▶ **GIVEN TASK**: Convert the items from the line containing "Bike Name (1045, 228)" up to and including the line containing "voorzitter@voedselbankzuidoostdrenthe.nl (934, 1740)" into a numbered list, omitting blank lines. Include only those items.

▶ **INPUT FOR THIS TASK**:
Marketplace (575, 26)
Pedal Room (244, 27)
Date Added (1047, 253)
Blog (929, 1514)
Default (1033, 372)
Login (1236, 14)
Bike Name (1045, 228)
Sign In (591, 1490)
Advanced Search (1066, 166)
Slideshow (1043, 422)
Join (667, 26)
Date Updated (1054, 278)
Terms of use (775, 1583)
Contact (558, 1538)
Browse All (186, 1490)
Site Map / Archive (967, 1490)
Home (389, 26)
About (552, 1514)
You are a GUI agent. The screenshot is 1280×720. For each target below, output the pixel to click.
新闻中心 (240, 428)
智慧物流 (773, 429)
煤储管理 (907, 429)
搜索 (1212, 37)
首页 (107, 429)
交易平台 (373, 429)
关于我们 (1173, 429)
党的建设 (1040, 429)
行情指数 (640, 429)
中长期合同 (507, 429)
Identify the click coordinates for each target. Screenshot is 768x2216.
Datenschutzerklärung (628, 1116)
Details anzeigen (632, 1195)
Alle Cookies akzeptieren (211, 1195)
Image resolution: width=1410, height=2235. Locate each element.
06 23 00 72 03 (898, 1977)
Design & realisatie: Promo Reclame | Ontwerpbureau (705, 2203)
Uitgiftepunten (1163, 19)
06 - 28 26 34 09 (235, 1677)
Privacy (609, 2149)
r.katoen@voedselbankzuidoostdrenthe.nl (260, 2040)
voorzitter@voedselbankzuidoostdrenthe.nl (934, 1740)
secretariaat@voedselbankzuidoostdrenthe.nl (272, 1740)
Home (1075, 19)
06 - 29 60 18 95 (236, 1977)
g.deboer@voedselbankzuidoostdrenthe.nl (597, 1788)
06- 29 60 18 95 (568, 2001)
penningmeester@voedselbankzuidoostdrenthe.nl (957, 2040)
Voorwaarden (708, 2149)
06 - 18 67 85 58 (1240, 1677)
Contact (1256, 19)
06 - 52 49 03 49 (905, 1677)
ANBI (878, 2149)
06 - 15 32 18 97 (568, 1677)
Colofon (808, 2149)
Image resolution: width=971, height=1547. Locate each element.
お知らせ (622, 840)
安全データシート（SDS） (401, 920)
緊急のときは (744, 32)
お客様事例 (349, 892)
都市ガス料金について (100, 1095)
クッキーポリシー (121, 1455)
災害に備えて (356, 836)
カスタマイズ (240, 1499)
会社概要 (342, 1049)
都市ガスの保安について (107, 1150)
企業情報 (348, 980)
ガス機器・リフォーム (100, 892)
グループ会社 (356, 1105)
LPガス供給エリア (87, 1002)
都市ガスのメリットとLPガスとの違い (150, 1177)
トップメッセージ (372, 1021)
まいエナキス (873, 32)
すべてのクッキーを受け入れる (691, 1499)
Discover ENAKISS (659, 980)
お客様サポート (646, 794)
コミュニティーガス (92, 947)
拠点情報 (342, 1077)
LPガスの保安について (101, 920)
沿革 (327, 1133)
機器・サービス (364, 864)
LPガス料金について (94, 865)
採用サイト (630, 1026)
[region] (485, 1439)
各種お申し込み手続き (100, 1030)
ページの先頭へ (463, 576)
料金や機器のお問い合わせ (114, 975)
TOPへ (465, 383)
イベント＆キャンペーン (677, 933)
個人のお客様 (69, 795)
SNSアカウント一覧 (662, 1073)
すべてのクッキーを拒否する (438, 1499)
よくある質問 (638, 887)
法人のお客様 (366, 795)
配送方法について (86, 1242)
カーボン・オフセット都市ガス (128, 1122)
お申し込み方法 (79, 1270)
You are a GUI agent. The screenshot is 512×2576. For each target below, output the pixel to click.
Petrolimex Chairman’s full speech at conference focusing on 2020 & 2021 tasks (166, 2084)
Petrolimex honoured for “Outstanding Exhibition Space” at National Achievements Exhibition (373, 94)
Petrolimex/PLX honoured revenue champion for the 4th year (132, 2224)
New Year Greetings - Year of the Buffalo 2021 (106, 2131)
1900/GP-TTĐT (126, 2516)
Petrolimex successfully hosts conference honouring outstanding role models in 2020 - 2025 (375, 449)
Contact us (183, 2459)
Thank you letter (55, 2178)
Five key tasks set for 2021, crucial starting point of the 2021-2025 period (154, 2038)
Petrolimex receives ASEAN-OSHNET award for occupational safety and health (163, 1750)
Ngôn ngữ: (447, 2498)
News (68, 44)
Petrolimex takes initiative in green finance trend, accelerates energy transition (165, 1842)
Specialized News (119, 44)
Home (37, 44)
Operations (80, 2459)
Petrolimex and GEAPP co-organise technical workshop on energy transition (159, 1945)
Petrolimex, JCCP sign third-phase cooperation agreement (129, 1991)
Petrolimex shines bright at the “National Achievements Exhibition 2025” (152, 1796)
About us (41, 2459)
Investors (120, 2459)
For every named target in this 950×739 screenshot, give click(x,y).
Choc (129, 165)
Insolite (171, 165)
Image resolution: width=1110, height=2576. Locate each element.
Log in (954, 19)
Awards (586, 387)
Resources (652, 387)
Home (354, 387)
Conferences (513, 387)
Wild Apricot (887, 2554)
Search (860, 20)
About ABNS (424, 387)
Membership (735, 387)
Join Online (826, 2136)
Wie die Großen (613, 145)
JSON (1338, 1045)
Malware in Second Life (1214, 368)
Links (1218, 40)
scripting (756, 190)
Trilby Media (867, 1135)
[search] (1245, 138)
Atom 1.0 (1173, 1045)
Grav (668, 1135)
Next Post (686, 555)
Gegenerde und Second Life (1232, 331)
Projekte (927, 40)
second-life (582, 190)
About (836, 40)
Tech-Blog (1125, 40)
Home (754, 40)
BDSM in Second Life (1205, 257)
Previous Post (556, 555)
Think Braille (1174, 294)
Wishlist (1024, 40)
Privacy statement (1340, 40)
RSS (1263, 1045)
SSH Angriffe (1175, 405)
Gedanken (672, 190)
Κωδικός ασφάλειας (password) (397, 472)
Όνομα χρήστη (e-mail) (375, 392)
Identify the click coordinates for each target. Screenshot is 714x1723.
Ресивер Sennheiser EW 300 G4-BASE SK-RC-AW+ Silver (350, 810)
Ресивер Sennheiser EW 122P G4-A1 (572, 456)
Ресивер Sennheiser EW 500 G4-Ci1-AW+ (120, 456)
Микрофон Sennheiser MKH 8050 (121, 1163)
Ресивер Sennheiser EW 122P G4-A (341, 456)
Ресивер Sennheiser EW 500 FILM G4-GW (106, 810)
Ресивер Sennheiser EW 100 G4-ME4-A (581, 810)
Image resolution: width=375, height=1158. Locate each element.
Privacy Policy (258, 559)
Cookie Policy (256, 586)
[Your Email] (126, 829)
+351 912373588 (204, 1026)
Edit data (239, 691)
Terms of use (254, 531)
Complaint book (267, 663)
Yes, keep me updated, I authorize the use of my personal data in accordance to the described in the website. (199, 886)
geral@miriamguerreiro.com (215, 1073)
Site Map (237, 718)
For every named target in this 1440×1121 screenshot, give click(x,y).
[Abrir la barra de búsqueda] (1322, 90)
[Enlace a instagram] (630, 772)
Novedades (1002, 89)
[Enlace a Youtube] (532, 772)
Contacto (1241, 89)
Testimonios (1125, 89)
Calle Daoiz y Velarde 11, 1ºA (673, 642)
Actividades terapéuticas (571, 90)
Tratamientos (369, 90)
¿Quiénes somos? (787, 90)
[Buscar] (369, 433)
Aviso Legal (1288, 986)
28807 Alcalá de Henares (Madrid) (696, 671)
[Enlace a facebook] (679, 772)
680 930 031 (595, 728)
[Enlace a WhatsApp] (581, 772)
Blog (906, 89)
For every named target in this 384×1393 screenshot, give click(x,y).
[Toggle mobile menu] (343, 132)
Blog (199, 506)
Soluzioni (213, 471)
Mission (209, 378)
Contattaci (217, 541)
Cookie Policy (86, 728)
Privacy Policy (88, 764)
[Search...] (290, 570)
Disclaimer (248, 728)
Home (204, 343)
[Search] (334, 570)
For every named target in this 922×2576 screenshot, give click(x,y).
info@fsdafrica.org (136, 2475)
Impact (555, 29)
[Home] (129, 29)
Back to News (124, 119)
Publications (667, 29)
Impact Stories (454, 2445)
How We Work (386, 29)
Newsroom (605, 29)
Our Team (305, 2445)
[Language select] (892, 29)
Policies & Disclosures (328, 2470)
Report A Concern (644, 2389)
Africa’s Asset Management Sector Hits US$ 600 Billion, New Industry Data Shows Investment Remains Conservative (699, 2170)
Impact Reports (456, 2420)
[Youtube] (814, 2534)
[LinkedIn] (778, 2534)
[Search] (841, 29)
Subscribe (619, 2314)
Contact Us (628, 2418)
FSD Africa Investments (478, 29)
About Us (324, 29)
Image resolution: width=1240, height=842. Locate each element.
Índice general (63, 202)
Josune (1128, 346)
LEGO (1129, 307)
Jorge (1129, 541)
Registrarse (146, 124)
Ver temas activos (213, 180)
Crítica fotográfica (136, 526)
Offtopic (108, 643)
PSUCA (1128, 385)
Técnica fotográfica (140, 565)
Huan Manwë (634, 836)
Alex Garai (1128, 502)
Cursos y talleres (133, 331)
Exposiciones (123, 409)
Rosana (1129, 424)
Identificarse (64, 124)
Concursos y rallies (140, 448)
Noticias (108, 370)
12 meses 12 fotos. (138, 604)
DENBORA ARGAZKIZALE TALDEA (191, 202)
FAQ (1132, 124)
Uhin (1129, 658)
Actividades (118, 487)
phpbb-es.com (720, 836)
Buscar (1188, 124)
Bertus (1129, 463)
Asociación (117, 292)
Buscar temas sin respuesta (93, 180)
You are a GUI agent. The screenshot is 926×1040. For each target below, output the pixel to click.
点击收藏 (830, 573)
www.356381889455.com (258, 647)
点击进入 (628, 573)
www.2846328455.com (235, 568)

▶ **CORRECT RESULT**:
1. Bike Name (1045, 228)
2. Sign In (591, 1490)
3. Advanced Search (1066, 166)
4. Slideshow (1043, 422)
5. Join (667, 26)
6. Date Updated (1054, 278)
7. Terms of use (775, 1583)
8. Contact (558, 1538)
9. Browse All (186, 1490)
10. Site Map / Archive (967, 1490)
11. Home (389, 26)
12. About (552, 1514)
13. You are a GUI agent. The screenshot is 1280×720. For each target below, output the pixel to click.
14. 新闻中心 (240, 428)
15. 智慧物流 (773, 429)
16. 煤储管理 (907, 429)
17. 搜索 (1212, 37)
18. 首页 (107, 429)
19. 交易平台 (373, 429)
20. 关于我们 (1173, 429)
21. 党的建设 (1040, 429)
22. 行情指数 (640, 429)
23. 中长期合同 (507, 429)
24. Identify the click coordinates for each target. Screenshot is 768x2216.
25. Datenschutzerklärung (628, 1116)
26. Details anzeigen (632, 1195)
27. Alle Cookies akzeptieren (211, 1195)
28. Image resolution: width=1410, height=2235. Locate each element.
29. 06 23 00 72 03 (898, 1977)
30. Design & realisatie: Promo Reclame | Ontwerpbureau (705, 2203)
31. Uitgiftepunten (1163, 19)
32. 06 - 28 26 34 09 (235, 1677)
33. Privacy (609, 2149)
34. r.katoen@voedselbankzuidoostdrenthe.nl (260, 2040)
35. voorzitter@voedselbankzuidoostdrenthe.nl (934, 1740)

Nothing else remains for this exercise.